> [WHAT TO WORK ON]: Please repeat the entries below exactly as written, leaving out any images.

> [Records drawn from a dataset]:
--- START ---

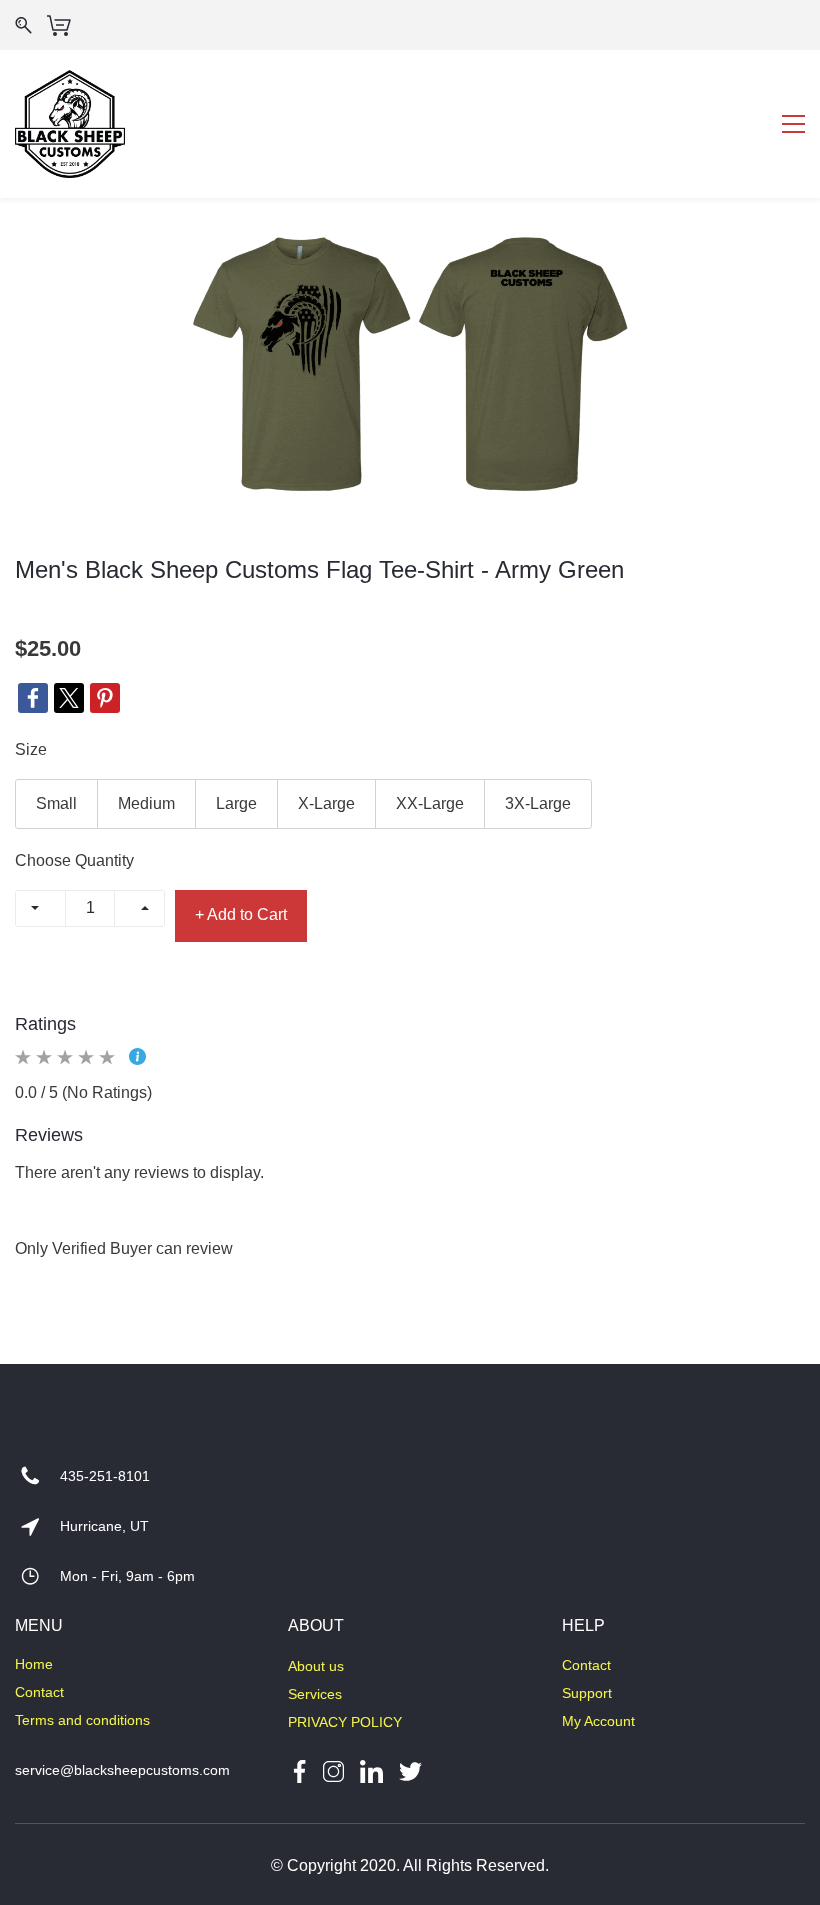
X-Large (326, 803)
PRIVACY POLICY (345, 1722)
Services (315, 1694)
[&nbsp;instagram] (333, 1769)
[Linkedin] (371, 1769)
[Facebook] (33, 698)
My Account (598, 1721)
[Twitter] (69, 698)
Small (56, 803)
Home (34, 1664)
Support (587, 1693)
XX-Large (430, 803)
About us (316, 1666)
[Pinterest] (105, 698)
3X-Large (538, 803)
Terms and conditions (82, 1720)
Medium (146, 803)
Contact (39, 1692)
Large (236, 803)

--- END ---

> [SOLVED EXERCISE]:
X-Large (326, 803)
PRIVACY POLICY (345, 1722)
Services (315, 1694)
[&nbsp;instagram] (333, 1769)
[Linkedin] (371, 1769)
[Facebook] (33, 698)
My Account (598, 1721)
[Twitter] (69, 698)
Small (56, 803)
Home (34, 1664)
Support (587, 1693)
XX-Large (430, 803)
About us (316, 1666)
[Pinterest] (105, 698)
3X-Large (538, 803)
Terms and conditions (82, 1720)
Medium (146, 803)
Contact (39, 1692)
Large (236, 803)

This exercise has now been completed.